ESPRİ; KARAKTERİN KENDİSİ

Her şeyden önce hayata dair bir hikâyenin peşinde Alper Canıgüz. İnsana ve insanlığa dokunmayan yaralar odağına takılmıyor onun. Çoğu polisiyede göremediğimiz “insan”, Alper Canıgüz’ün bu son romanında her haliyle yansıyor. Canıgüz’ün “insan odağının” en büyük besleyicisi ise mahalle kültürü. Yarattığı kahraman da bunun en önemli göstergesi. Katışıksız bir “mahalle çocuğu” Alper Kamu. Yazar tarafından kurulan dünyasında Alper Kamu’nun hallerinden yaşadığı atmosfere kadar da bu “mahalle çocuğu ruhunun” öne çıkması için çaba harcanmış. Bu ruhun hem roman hem de yazar için getirisi ise çok fazla. Özellikle de kahramanın yakaladığı dilin, mizahın ve yazardan yadigâr zekâsının şekillenmesinde bu mahalle çocuğu etkisinin baskın yansımalarını görüyoruz. Yansımaların öne çıkan ve dikkat çeken hali ise kahramanın mizahi duruşu.
Alper Kamu’nun “esprisi” karakterin kendisinde ve yaşamında yatıyor. Merkez Alper Kamu olunca yaşamın esprisi de en doğal haliyle kelimelerin arasına sanki kendiliğinden sızıyor. Karakterin yaratımı önemli olan, gerisinde hikâye kendini getiriyor. Bu hikâye de herkesin yaşamında iyisiyle kötüsüyle çok özel bir yeri olan çocukluğun kıyıda köşede kalmış ayrıntılarında geziniyor. Bu ayrıntılardaki en önemli yeri ise yine mahalle yaşamının ilgi çeken yanları alıyor. Aslına bakıldığında “okura güzel” ayrıntılar bunlar. Olaya Alper Kamu açısından baktığımızda bambaşka bir tablo bizi karşılıyor. Çünkü Alper Kamu yan sokakla kavgaya giriyor, arkadaşlarıyla tartışıyor ya da misketini kaptırabiliyor… Alper Kamu her ne kadar büyümüş bir küçük de olsa hikâye, çocukluğun getirdiği “doğal komik” hallerin yörüngesinde ilerliyor. Hikâyenin bu doğal akışına Alper Canıgüz’ün sürükleyici dili de eklenince roman kendini bir solukta okutuyor.

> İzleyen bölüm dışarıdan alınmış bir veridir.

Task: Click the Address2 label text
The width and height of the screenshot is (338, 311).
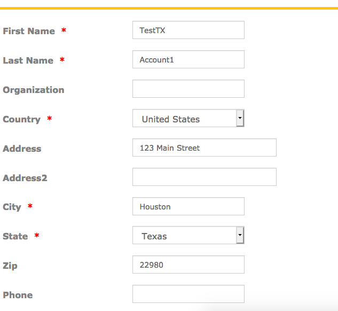Action: (25, 178)
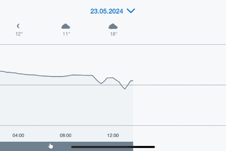Screen dimensions: 226x151
Task: Select the cloud icon above 18°
Action: click(113, 26)
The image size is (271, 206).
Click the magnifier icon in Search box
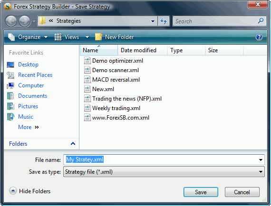pyautogui.click(x=261, y=21)
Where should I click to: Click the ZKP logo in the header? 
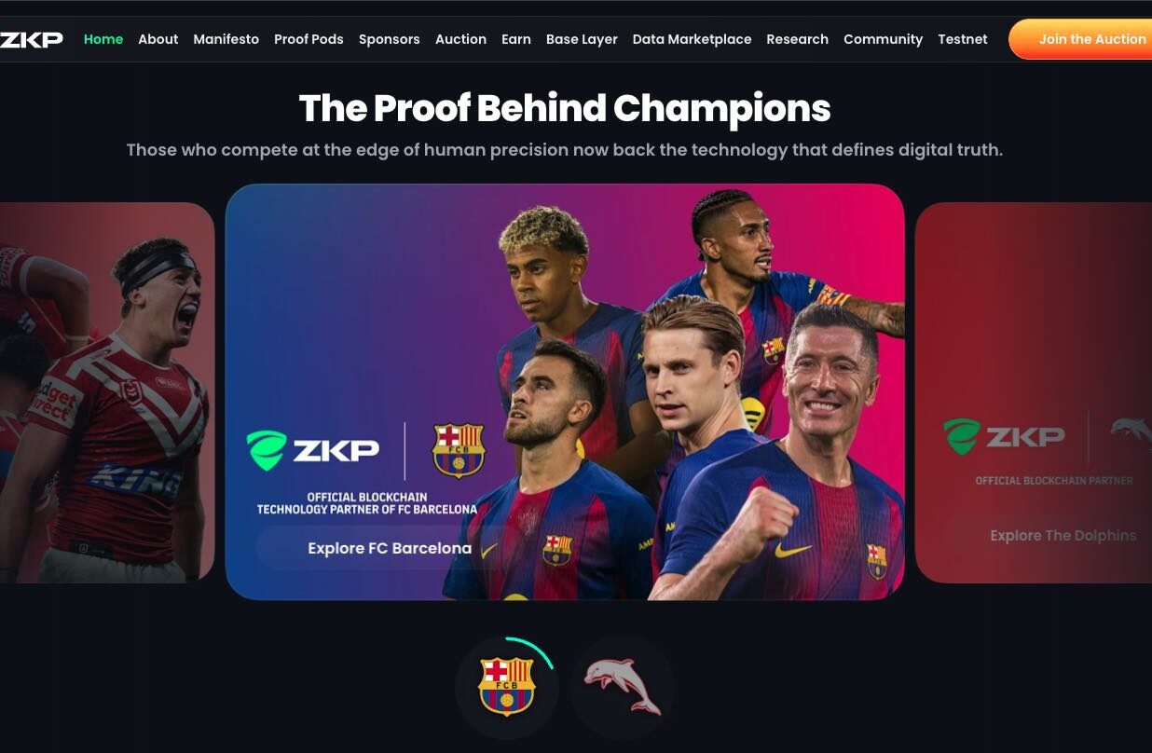click(x=32, y=39)
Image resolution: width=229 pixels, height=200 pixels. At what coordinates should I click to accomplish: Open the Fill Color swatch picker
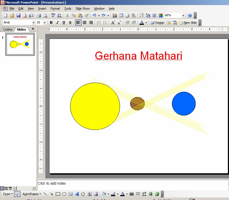coord(104,194)
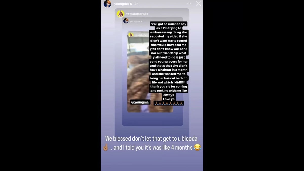Close the story with the X button
Viewport: 304px width, 171px height.
pyautogui.click(x=198, y=4)
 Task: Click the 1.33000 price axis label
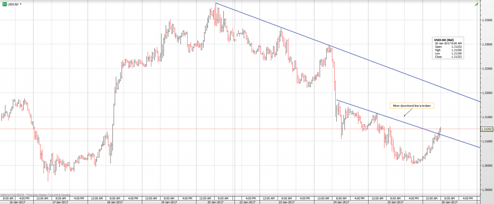(486, 44)
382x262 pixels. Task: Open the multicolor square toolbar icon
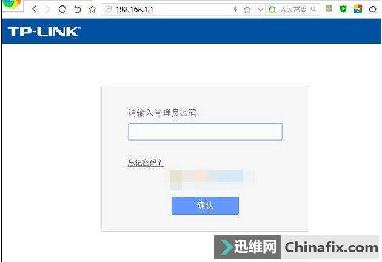tap(357, 9)
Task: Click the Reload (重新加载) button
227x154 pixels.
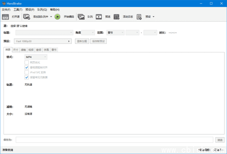Action: (x=82, y=41)
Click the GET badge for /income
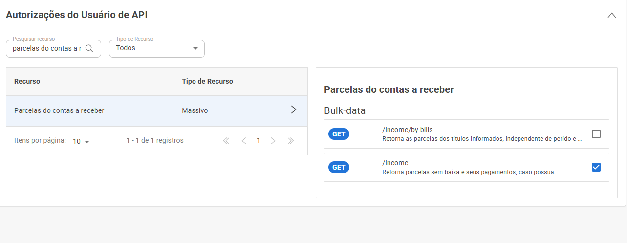627x243 pixels. pyautogui.click(x=339, y=167)
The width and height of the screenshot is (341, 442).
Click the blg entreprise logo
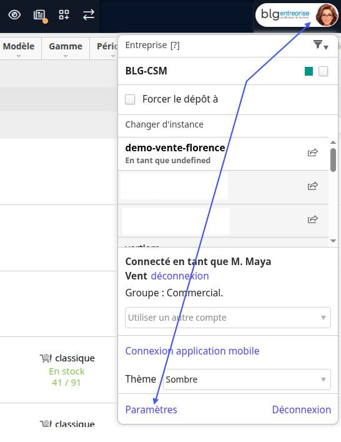click(285, 14)
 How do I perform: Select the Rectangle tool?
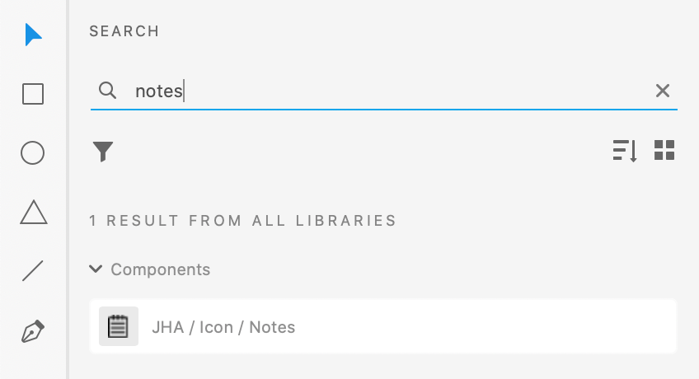(33, 94)

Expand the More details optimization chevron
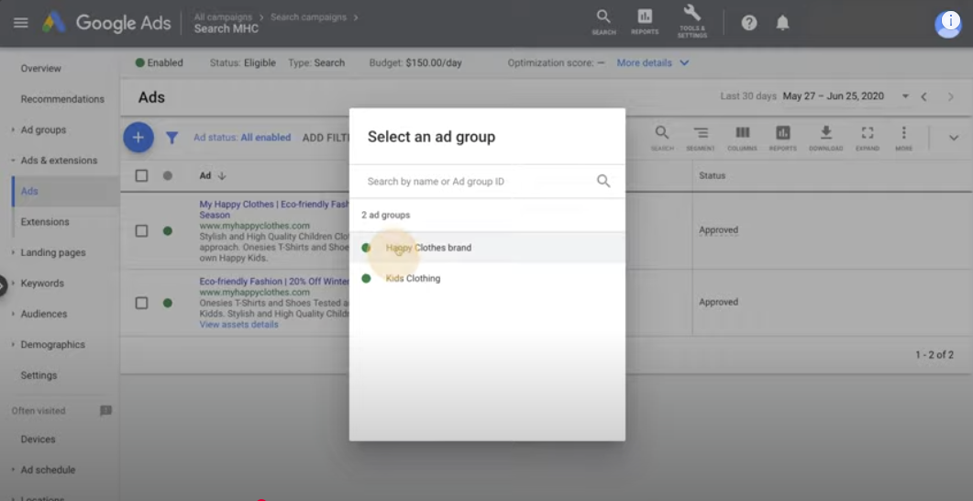click(x=684, y=62)
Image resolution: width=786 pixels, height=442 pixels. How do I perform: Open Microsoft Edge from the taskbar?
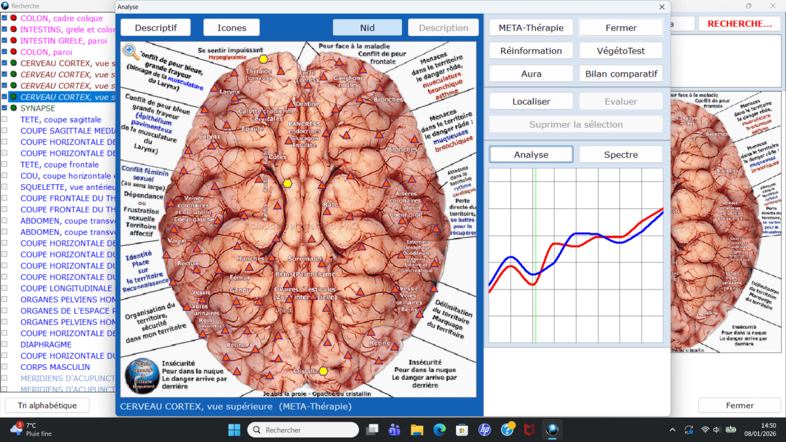tap(440, 430)
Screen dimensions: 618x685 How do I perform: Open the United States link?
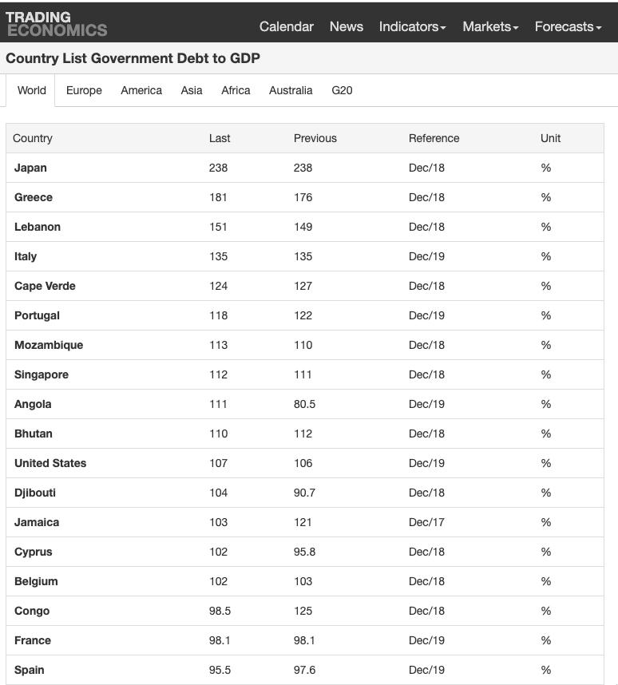[50, 463]
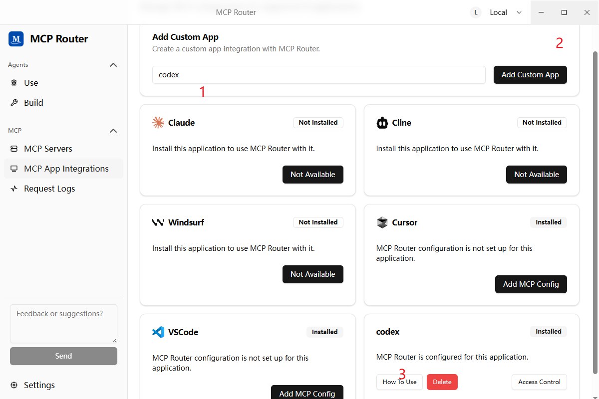The image size is (599, 399).
Task: Open Access Control for codex
Action: click(x=539, y=382)
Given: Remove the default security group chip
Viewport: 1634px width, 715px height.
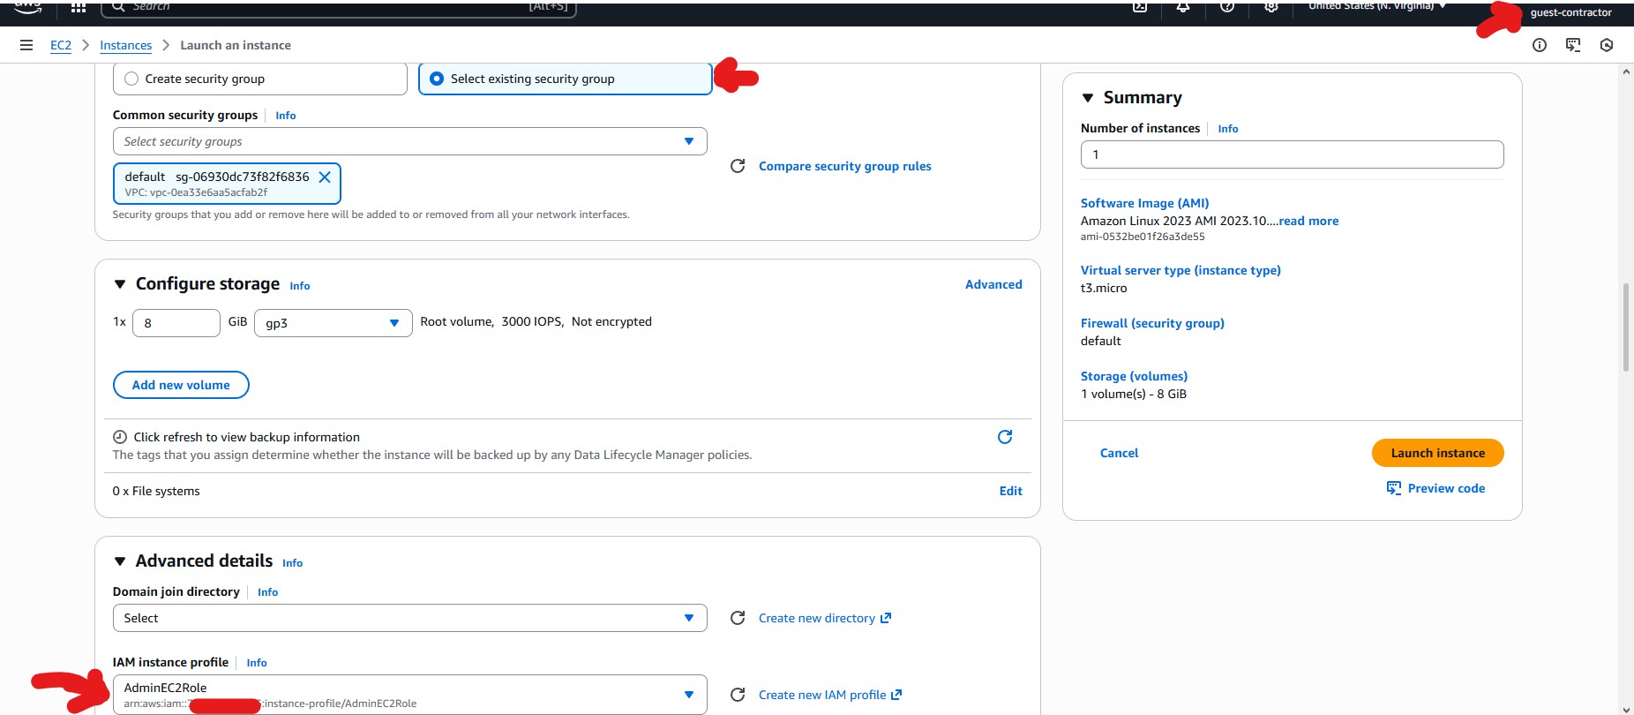Looking at the screenshot, I should [325, 177].
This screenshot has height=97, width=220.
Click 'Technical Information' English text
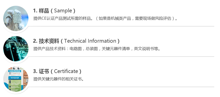click(90, 41)
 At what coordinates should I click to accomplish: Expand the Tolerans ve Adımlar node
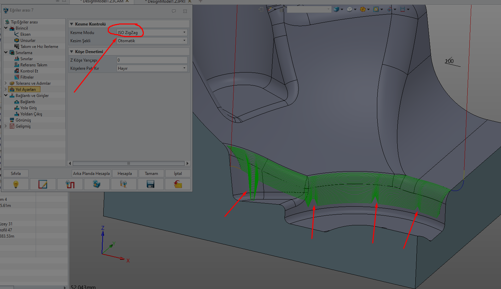coord(6,83)
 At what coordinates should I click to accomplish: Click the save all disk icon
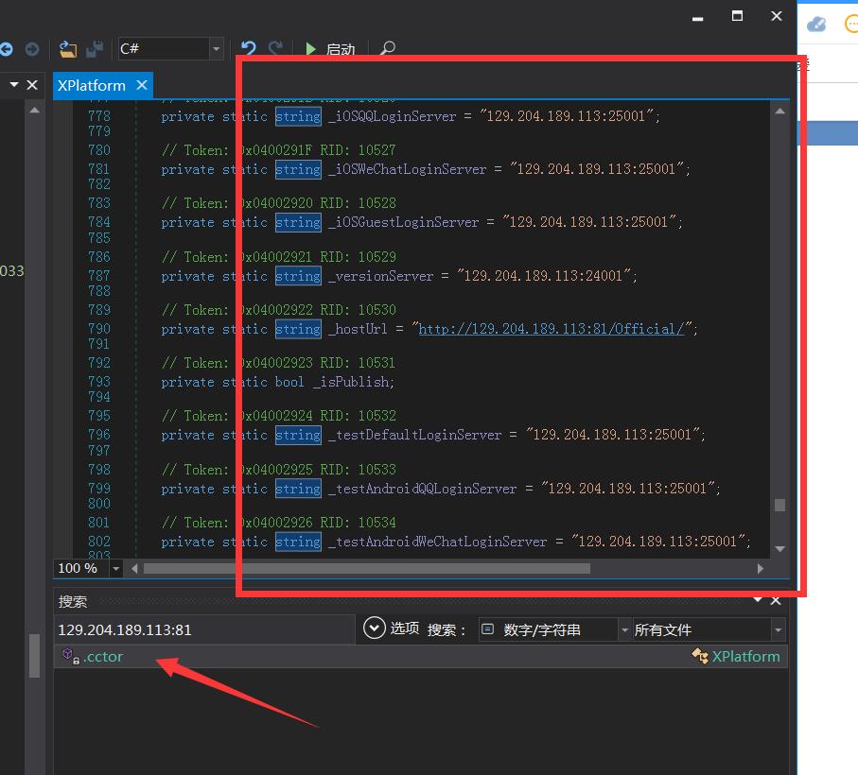coord(95,49)
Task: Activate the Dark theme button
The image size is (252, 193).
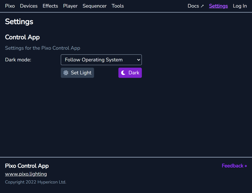Action: 130,73
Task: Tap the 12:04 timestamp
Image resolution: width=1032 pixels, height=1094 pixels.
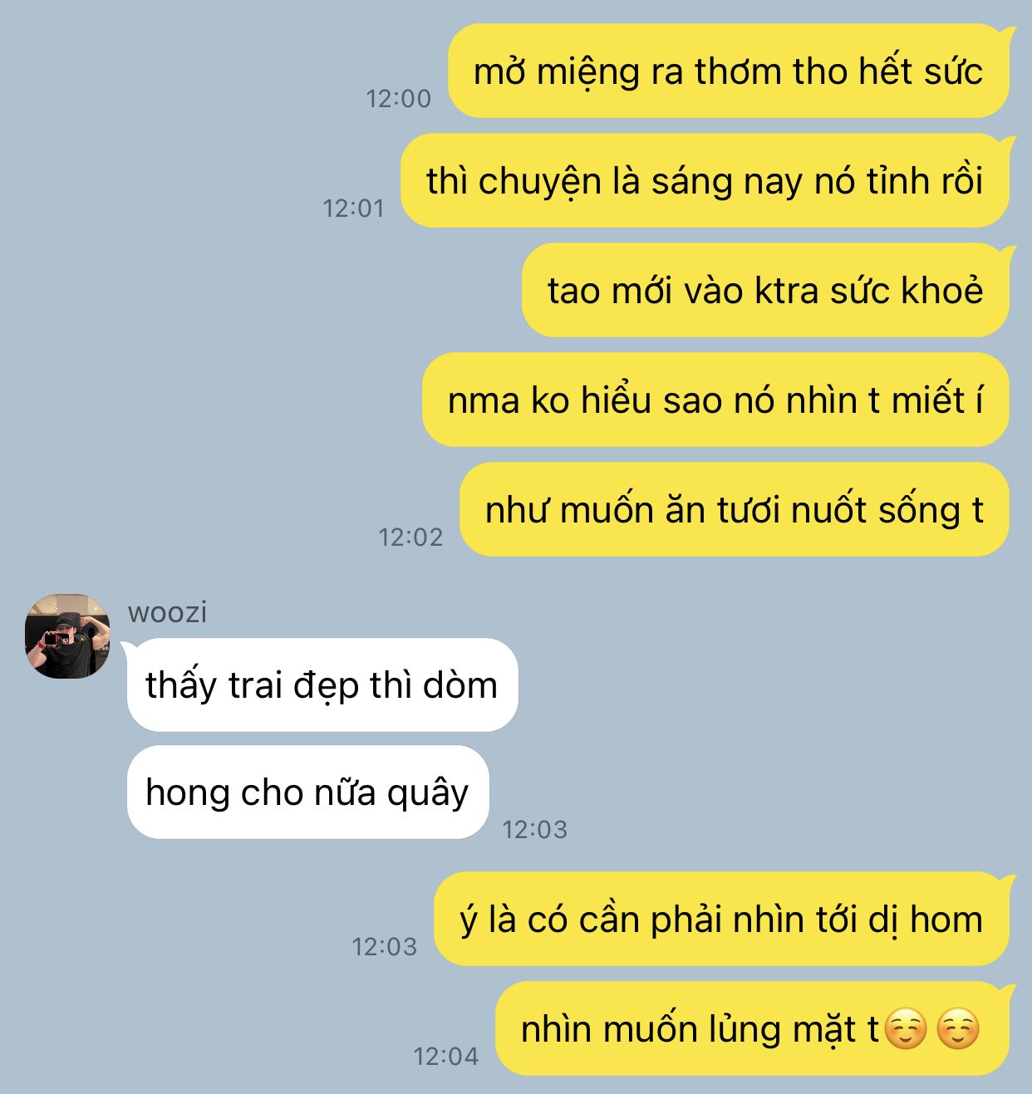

Aslında Alper Kamu için ne söylesek fayda etmeyecek çünkü tanımlanması ve belli bir sınır içinde ele alınması zor bir kahraman. Sonuçta tıpkı sayfalarında gezindiği romanın kedisi gibi o da: Hem karmaşık hem yerli yerinde.

Alper Kamu Cehennem Çiçeği/ Alper Canıgüz/ APRIL Yayıncılık/ 222 s.